Organizing the Random

Thursday, September 13, 2012



Yes, hellpigs101 got locked last night/this morning.  Apparently the ol' blog had to be read by a Blogger employee and deemed not-spam after their computers flagged my content and links for being too random.  Welcome to my brain.  

On the school front, we are still in the finding-out stage.  Figuring out what will work, what won't work, and what turns me into a muttering, swirly-eyed mess of a mom.  

For example, we thought we had our schedule for swimming figured out, but ten minutes earlier than expected Judd the Red Chicken started climbing out of the pool, promptly followed by the dripping and distracted instructor (his aunt).  As The Sister was hustling towards her towel, I realized that the lifeguards had just switched, and the new one was an attractive young lad...  Fine.  We have to adjust pool-time if I want the swim coach to feel focused and confident.  

We're also figuring out which things should be broken into smaller chunks so they are available to fill in gaps, and which things can be put into bigger chunks so we can pack up supplies and work somewhere other than the apartment.  It's all a learning process; there is more than one right way to do all this; there are a lot of options and resources.  

Today I was volunteering for our church -- something I do twice a month -- so The Sister managed some things:

1.  Classifying/organizing information... On Tuesday we rode the carousel at Bryant Park and on Wednesday during a play date we rode the carousel in Central Park.  We aren't usually so carousel-oriented, but it was ready-made material for Venn diagramming (note: an interesting observation: some of the carousel animals at Bryant Park wear clothes... or "close" -- we are starting spelling soon... despite the fact that one of my charming children screamed at me yesterday that I'm not "respectful of the fact that" he has his "own way of spelling things").  


2.  Getting them thinking about Spanish... They watched a Scooby-Doo episode in espanol and then created little scenes and labeled the nouns.  They then looked up the nouns on Google translate, listened to the pronunciation, and added the Spanish labels.

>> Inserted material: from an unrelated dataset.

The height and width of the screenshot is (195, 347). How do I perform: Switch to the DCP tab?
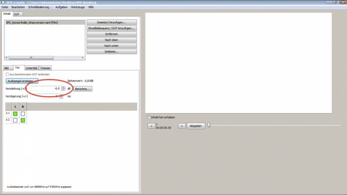coord(16,14)

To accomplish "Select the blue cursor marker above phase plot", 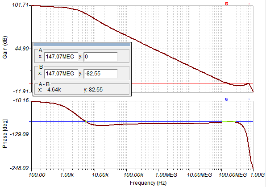I will 227,99.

3.  They stopped by the NYCHEA not-back-to-school picnic and came home with some awesome books from the swap (we didn't actually swap... we just snatched).  NYCHEA is a deep and wide resource.  You pay $36/year and every morning you get an email compilation of classes, social opportunities, book suggestions, etc. from other families that are home schooling.  The families that participate appear to be dedicated and smart and into sharing -- it's quite inspiring (if you're into that whole humans-should-be-cool thing).  What I've been most impressed with is how roomy the group is.  Seems to be ample space for different perspectives/philosophies.  Because again -- there are so many ways to do this.